Stephen Chow Membagikan Kekayaan Rp5,3 Triliun pada Aktris Cecilia Cheung
Stephen Chow Siap Membagikan Kekayaannya
Aktor, sutradara, dan produser legendaris asal Hong Kong, Stephen Chow, telah mengatur surat wasiat untuk membagikan kekayaannya yang mencapai US$300 juta atau sekitar Rp5,3 triliun. Meskipun tidak pernah menikah dan tidak memiliki anak, Chow telah merencanakan pembagian warisannya sejak Mei 2024.
Menurut laporan media China Sohu, sebagian besar aset Chow akan diberikan kepada anggota keluarga dan sahabat dekat di industri film. Salah satu nama yang mencuat sebagai penerima warisan adalah aktris terkenal, Cecilia Cheung, dan Xu Jiao, yang memiliki hubungan profesional yang erat dengan Chow selama bertahun-tahun.

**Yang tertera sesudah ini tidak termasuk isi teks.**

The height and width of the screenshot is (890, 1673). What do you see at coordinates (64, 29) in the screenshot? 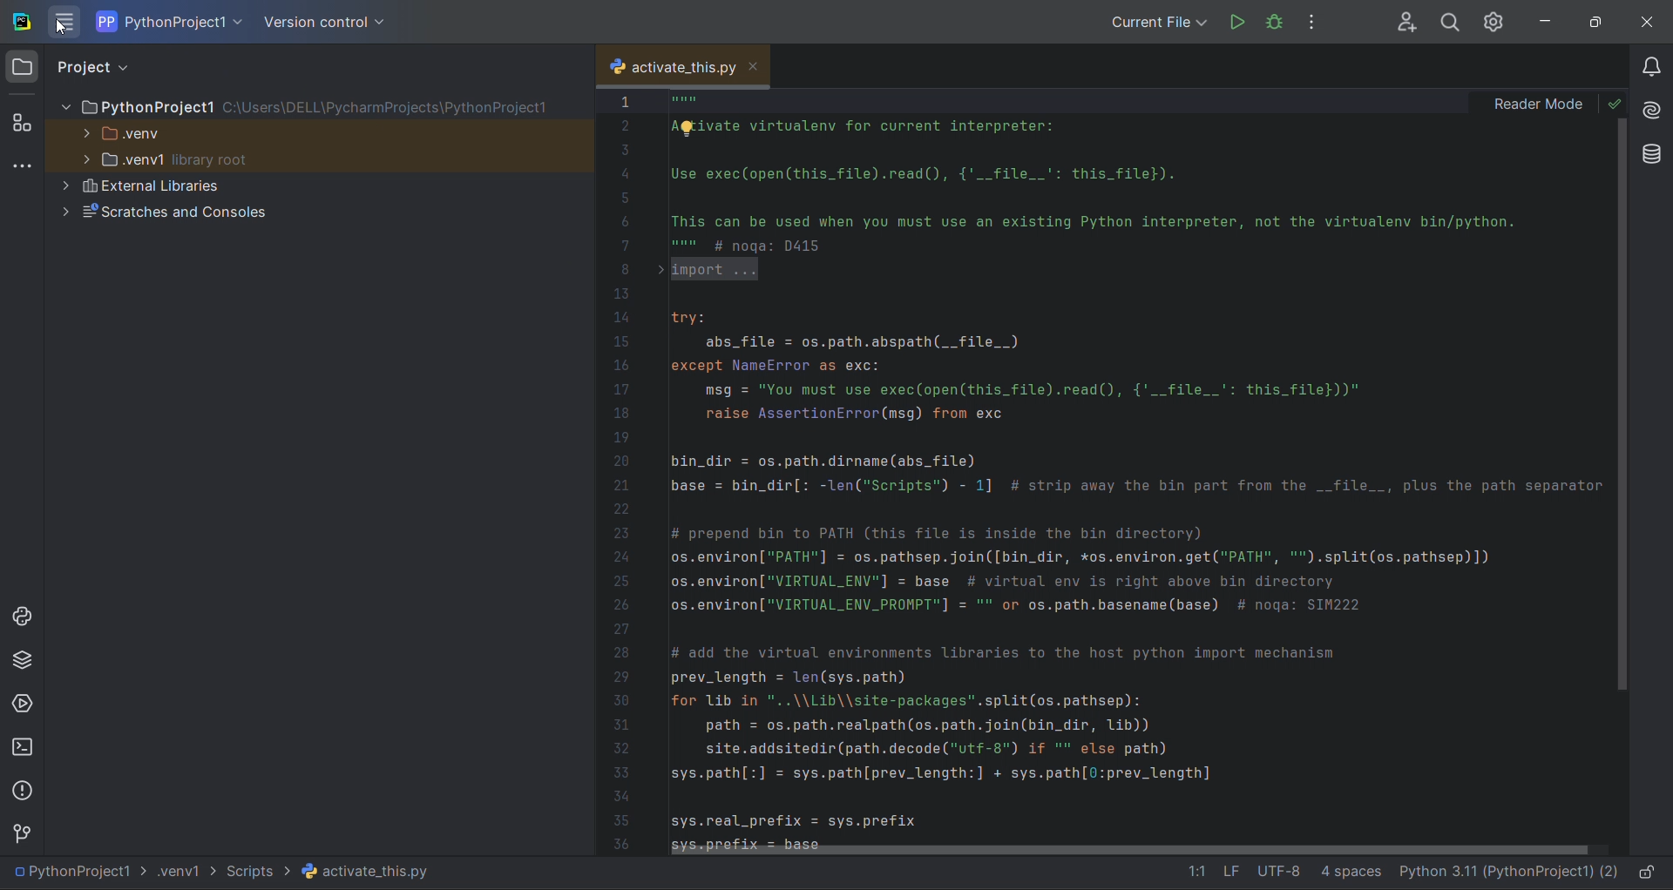
I see `crusor` at bounding box center [64, 29].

Cecilia Cheung: Kolaborasi Panjang dengan Stephen Chow
Cecilia Cheung pertama kali dikenal setelah dipilih oleh Stephen Chow untuk berperan dalam film “King of Comedy” pada tahun 1999. Sejak saat itu, Cheung dan Chow terlibat dalam berbagai proyek film yang sukses, seperti Shaolin Soccer, Kung Fu Hustle, hingga The New King of Comedy.
Cheung dikenal memiliki kepercayaan besar pada Chow dalam setiap proyek, bahkan rela menerima tawaran tanpa negosiasi honor karena percaya pada visi kreatif sang sutradara. Hubungan profesional yang panjang antara keduanya telah membawa kesuksesan dalam industri perfilman Hong Kong.

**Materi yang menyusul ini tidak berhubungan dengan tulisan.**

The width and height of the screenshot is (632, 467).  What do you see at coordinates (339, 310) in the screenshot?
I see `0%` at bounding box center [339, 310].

Rumor dan Klarifikasi Seputar Hubungan Mereka
Berbagai rumor pernah mengiringi hubungan antara Stephen Chow dan Cecilia Cheung. Salah satunya adalah kabar bahwa Chow memberikan kompensasi kepada Cheung setelah honor aktris tersebut dipotong untuk sebuah program televisi pada tahun 2016.

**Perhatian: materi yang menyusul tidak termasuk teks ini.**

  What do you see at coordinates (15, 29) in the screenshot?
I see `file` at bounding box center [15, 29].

Selain itu, tersiar kabar bahwa Chow adalah ayah biologis dari putra bungsu Cecilia Cheung dan berencana mewariskan kekayaannya kepadanya. Namun, rumor tersebut telah dibantah oleh pihak terkait.
Hingga saat ini, belum ada konfirmasi resmi dari Stephen Chow atau perwakilannya mengenai isi surat wasiat tersebut. Meskipun demikian, Chow tetap menjadi salah satu figur paling berpengaruh dalam perfilman Asia, dengan karya-karya ikonik selama lebih dari empat dekade.